Saved entries:
__________

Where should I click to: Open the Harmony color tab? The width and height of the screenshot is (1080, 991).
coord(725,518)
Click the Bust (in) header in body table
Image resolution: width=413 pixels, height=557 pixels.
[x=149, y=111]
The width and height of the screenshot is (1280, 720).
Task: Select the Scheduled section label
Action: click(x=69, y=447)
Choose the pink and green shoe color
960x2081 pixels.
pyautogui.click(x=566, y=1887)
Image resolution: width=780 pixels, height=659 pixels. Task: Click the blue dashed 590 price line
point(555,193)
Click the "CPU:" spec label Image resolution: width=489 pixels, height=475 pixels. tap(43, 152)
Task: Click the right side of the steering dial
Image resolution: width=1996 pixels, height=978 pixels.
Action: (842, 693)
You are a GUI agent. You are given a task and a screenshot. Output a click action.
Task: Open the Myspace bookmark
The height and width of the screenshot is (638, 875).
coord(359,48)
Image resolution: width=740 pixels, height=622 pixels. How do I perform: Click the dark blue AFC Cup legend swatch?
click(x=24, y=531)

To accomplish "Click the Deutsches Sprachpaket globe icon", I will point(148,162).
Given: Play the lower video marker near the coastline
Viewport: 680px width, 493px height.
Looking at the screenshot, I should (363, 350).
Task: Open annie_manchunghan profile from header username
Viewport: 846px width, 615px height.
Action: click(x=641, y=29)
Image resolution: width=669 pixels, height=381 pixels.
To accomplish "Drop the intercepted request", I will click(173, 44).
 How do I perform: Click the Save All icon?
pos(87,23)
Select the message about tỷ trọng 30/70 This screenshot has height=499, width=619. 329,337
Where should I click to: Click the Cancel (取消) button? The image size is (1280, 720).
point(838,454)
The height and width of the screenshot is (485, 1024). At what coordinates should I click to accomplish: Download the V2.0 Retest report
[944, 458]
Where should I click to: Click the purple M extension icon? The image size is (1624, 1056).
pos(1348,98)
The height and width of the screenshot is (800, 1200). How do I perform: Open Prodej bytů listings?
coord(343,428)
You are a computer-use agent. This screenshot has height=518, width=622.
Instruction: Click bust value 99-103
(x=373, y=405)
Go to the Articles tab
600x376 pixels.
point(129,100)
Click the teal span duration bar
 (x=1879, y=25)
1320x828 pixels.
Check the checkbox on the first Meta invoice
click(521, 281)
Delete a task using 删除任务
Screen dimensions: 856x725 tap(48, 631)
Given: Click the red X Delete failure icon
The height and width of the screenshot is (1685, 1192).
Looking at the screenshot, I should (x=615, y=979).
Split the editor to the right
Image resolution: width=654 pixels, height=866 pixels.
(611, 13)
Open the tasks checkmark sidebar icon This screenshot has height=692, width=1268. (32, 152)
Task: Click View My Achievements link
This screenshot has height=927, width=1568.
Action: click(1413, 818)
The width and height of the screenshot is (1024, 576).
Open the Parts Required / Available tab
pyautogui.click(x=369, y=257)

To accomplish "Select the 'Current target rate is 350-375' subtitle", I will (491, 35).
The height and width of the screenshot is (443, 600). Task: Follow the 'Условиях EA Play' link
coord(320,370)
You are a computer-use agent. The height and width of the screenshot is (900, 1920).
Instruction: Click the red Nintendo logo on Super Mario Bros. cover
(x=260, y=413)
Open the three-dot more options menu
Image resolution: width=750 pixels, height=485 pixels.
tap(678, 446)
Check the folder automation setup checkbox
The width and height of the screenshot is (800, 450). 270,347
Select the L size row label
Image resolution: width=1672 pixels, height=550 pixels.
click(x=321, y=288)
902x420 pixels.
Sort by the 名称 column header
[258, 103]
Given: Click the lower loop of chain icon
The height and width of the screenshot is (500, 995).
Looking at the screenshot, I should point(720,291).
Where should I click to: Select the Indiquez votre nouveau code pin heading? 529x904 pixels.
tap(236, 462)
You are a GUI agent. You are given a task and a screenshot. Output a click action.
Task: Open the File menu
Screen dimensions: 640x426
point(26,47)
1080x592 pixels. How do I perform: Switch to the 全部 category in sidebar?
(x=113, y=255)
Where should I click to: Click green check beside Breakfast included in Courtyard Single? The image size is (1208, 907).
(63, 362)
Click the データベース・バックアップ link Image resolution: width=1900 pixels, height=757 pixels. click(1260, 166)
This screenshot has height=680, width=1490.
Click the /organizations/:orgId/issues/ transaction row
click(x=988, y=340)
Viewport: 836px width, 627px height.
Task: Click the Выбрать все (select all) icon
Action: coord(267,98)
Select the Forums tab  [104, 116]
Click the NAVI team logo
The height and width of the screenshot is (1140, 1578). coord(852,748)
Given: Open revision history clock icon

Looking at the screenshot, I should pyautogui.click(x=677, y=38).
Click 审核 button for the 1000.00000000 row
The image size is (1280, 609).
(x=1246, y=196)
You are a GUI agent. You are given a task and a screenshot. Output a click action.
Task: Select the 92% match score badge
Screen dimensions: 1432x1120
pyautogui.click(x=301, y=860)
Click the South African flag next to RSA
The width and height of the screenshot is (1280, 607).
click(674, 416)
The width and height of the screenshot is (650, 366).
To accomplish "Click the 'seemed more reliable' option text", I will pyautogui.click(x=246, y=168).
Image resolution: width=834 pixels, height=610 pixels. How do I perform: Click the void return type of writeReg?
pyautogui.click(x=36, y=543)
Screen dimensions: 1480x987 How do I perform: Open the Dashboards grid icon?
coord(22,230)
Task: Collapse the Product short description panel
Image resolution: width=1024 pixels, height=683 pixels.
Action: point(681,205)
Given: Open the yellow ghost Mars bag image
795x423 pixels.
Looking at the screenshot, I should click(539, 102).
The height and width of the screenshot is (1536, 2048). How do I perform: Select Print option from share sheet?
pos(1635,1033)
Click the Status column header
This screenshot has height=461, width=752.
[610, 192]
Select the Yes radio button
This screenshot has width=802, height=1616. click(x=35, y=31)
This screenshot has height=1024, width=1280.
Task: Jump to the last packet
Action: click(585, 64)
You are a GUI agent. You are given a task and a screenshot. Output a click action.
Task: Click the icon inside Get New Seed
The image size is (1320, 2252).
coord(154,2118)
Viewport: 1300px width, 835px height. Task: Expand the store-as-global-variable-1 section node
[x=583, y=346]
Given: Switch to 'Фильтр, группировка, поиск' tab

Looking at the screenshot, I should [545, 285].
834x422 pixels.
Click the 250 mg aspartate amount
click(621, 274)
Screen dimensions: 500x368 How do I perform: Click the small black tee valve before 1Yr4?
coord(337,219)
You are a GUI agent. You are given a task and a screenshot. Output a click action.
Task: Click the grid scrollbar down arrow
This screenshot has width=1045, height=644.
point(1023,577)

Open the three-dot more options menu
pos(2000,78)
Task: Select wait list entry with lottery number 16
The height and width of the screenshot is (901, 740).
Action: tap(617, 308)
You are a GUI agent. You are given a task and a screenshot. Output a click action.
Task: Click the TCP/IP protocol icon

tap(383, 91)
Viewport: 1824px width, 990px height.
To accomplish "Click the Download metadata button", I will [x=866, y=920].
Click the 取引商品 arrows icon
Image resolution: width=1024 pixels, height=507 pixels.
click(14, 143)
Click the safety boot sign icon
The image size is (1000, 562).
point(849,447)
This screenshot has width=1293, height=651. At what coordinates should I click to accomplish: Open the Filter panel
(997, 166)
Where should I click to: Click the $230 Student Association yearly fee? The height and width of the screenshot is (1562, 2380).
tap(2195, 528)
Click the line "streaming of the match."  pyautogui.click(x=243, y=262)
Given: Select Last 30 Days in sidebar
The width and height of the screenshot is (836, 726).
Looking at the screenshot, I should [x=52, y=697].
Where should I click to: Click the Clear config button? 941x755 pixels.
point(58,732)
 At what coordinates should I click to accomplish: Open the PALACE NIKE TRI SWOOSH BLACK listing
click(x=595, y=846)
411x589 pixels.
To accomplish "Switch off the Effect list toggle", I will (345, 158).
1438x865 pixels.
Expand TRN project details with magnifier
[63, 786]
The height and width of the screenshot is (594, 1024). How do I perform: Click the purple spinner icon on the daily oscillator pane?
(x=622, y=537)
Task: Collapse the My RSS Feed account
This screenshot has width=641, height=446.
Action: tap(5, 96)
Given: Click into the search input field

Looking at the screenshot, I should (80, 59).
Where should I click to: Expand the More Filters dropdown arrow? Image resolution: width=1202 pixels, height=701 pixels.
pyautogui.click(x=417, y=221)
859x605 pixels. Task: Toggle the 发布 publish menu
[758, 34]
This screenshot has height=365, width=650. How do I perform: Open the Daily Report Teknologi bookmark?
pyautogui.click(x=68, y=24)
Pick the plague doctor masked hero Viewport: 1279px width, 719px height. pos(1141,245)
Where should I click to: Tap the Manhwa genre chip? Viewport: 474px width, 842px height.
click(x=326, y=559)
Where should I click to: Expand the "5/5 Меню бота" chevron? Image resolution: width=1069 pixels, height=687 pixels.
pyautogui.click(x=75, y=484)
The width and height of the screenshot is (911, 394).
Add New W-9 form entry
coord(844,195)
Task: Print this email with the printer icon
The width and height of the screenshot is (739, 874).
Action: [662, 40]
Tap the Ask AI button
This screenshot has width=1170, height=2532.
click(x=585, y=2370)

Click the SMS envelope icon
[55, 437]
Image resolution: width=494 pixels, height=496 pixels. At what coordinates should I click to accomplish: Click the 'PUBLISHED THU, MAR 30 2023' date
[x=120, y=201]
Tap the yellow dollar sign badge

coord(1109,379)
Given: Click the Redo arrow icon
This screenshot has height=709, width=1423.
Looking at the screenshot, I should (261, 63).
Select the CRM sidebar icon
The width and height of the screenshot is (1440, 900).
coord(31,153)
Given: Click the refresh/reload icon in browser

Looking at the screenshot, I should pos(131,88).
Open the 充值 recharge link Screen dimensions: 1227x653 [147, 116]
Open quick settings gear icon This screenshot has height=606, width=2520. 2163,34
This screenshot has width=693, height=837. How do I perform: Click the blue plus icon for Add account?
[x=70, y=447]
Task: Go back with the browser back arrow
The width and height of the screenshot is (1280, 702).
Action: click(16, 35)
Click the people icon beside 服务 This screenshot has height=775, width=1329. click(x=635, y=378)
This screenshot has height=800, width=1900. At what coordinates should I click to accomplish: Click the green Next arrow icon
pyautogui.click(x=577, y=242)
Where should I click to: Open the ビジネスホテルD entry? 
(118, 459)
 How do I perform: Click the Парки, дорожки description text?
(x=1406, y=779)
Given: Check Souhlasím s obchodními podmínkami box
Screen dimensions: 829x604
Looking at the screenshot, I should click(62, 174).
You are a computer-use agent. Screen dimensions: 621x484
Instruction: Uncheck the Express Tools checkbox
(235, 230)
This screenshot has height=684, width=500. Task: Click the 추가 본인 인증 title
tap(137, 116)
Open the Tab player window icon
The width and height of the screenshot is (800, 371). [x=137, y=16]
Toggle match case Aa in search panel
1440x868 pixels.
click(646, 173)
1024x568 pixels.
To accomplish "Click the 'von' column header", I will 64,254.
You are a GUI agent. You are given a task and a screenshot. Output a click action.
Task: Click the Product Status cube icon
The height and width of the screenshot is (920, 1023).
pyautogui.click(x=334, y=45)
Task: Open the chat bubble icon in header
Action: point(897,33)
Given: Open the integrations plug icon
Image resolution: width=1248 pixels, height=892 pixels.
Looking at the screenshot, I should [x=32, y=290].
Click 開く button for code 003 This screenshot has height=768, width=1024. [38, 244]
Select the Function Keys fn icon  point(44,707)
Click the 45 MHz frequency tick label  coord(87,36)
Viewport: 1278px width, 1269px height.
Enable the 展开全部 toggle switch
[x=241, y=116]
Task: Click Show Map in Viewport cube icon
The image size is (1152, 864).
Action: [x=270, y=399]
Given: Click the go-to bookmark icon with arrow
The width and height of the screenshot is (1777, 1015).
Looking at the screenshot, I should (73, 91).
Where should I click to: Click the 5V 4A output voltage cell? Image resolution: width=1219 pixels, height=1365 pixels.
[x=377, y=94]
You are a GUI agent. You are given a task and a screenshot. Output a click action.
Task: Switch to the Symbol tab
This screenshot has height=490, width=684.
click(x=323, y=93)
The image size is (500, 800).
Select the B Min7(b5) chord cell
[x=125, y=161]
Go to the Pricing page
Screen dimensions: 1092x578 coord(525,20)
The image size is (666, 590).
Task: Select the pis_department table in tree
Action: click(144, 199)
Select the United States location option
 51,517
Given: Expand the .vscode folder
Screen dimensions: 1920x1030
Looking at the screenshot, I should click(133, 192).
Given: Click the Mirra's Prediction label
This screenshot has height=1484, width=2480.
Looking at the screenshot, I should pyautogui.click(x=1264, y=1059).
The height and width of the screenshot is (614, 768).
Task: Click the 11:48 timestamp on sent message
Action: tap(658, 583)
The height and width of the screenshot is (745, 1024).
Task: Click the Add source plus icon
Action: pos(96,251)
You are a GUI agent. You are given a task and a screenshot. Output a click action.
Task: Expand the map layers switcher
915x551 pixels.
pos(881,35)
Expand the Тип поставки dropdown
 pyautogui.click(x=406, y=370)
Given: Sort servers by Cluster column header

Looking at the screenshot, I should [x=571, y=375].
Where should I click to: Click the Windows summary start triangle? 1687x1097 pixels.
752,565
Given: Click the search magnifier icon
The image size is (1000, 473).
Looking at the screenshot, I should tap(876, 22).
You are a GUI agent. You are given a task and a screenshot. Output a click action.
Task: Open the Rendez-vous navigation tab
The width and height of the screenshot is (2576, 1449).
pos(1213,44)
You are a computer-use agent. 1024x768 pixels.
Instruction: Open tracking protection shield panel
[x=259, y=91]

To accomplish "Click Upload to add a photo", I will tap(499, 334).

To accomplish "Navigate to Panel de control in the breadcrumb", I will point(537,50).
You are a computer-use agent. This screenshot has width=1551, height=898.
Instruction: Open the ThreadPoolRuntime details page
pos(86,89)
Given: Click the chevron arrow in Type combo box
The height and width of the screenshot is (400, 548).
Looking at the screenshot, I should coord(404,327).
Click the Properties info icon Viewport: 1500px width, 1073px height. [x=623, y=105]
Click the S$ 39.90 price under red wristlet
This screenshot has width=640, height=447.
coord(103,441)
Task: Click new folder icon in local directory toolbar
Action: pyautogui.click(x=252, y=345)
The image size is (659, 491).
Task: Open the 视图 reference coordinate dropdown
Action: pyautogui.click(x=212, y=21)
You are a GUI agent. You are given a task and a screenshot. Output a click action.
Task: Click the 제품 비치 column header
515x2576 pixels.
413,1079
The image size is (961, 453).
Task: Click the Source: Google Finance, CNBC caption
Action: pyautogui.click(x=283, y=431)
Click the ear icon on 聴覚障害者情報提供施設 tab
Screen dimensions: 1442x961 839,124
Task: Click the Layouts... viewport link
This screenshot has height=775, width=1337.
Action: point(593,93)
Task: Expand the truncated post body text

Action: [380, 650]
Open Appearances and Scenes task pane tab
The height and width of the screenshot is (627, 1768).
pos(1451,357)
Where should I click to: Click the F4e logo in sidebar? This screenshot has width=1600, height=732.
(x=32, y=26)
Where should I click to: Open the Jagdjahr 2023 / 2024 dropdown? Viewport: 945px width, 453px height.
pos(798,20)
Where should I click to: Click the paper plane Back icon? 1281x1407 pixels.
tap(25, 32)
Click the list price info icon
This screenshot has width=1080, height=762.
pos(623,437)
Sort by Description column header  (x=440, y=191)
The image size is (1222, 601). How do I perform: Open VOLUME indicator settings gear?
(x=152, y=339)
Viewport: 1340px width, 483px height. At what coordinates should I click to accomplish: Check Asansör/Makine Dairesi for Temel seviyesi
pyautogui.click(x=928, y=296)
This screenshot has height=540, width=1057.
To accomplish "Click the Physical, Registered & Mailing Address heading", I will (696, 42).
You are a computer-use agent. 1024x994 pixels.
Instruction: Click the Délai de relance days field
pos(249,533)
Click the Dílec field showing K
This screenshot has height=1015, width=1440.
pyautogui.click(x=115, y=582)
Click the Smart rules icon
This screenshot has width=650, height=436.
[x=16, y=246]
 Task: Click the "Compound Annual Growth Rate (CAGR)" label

__________

**EXERCISE AIM:** If a line of the records contains the word "Product", count it; give only the total.

**FINAL ANSWER:** 2